Data records:
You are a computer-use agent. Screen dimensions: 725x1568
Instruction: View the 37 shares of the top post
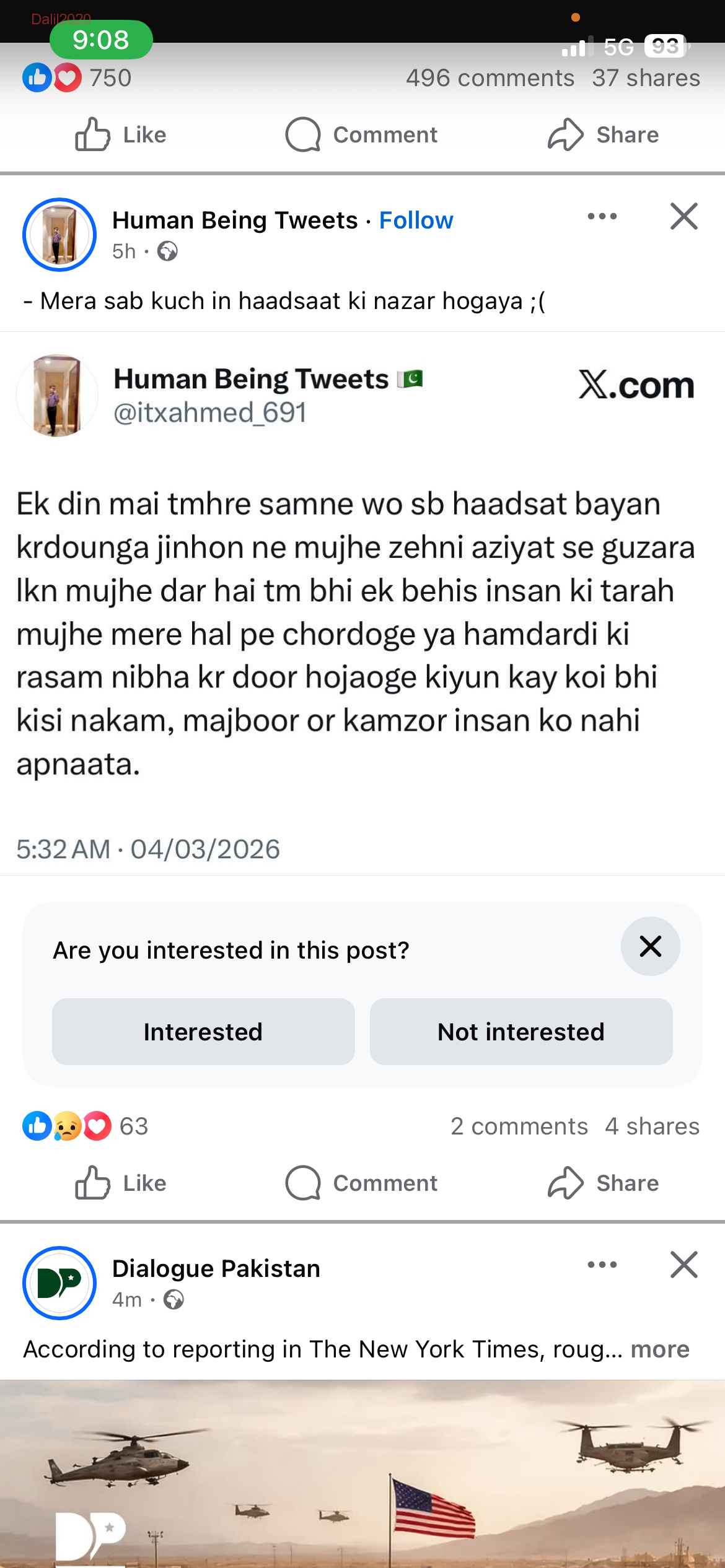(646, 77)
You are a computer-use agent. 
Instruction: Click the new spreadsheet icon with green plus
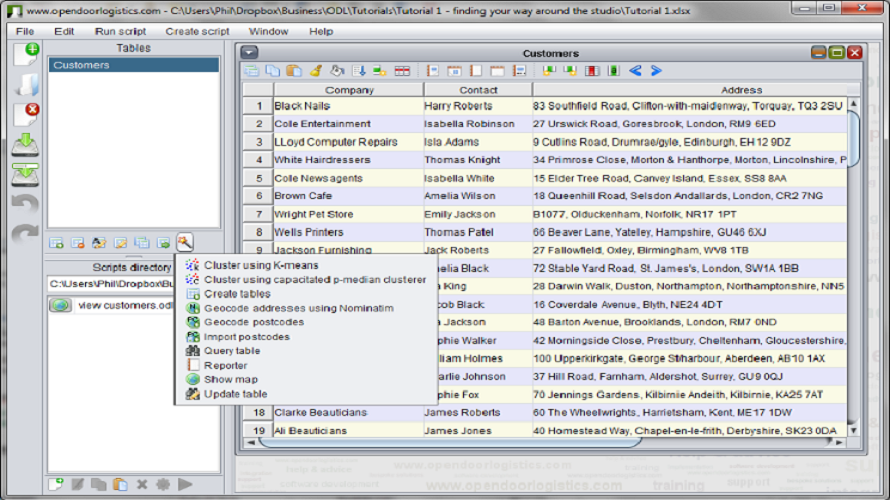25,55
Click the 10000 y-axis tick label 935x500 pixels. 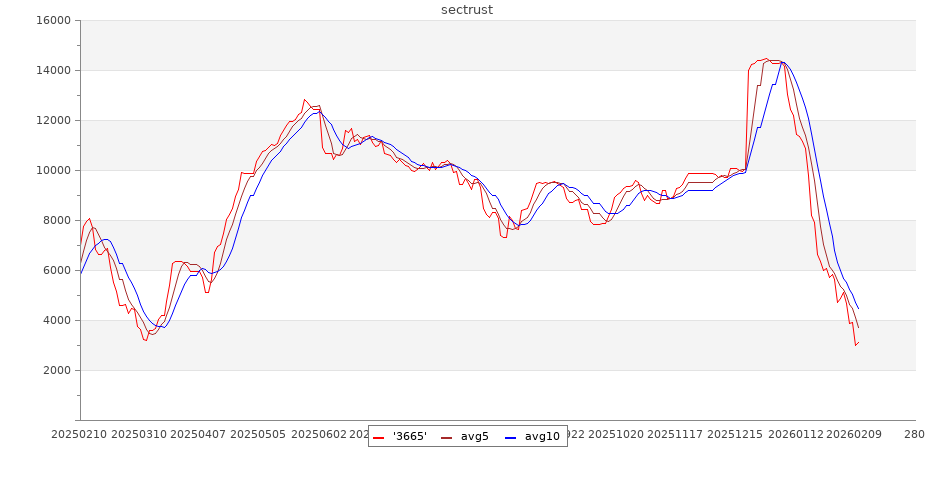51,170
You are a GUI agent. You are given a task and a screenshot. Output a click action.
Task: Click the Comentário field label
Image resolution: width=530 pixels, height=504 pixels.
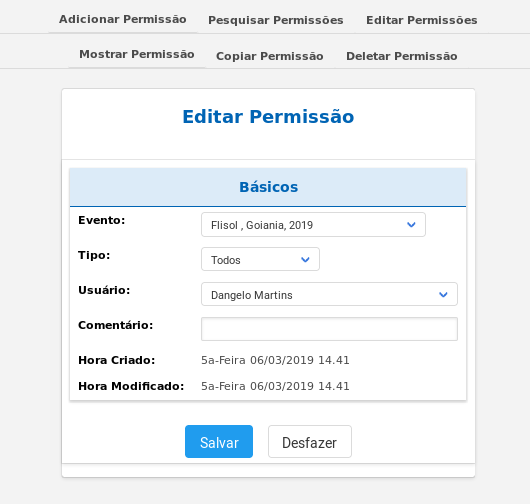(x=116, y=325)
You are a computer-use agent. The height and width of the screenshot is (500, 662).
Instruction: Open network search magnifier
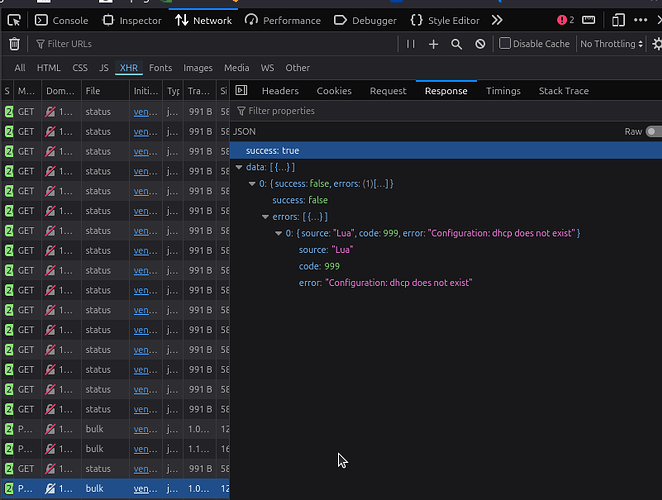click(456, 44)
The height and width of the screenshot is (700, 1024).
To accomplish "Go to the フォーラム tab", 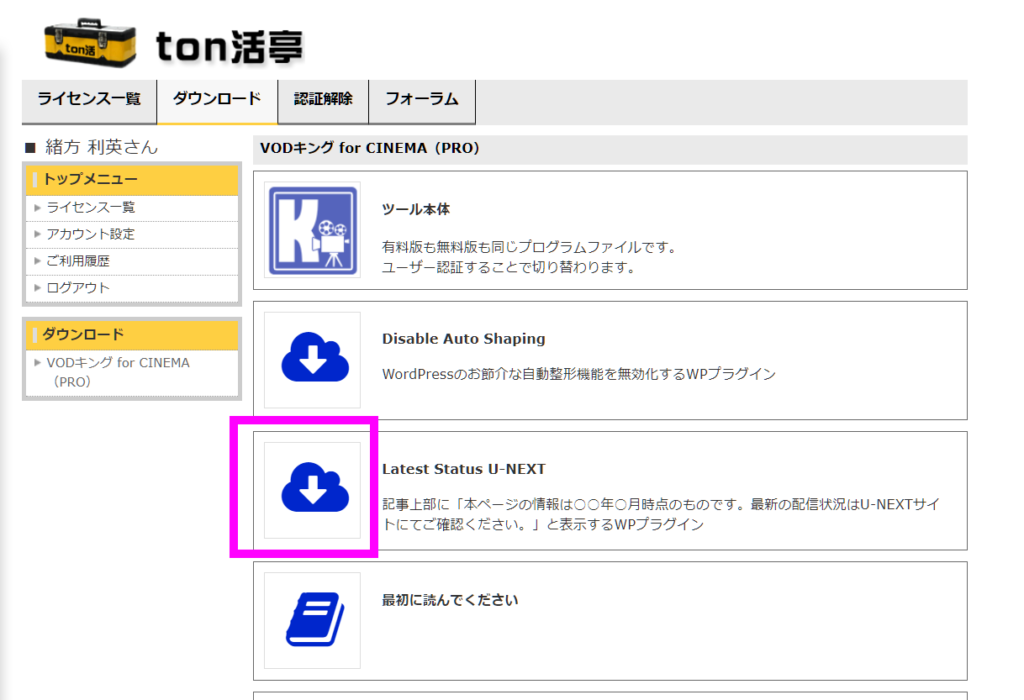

**Work to be completed**: Please set down, exactly and with nothing added, the lines from the line with "Image resolution: width=530" to the end of the entries above, omitting pictures.

**Response to the task**:
Image resolution: width=530 pixels, height=504 pixels.
(x=116, y=325)
You are a computer-use agent. The height and width of the screenshot is (500, 662).
Instruction: Open network search magnifier
click(456, 44)
The height and width of the screenshot is (700, 1024).
To accomplish "Go to the フォーラム tab", 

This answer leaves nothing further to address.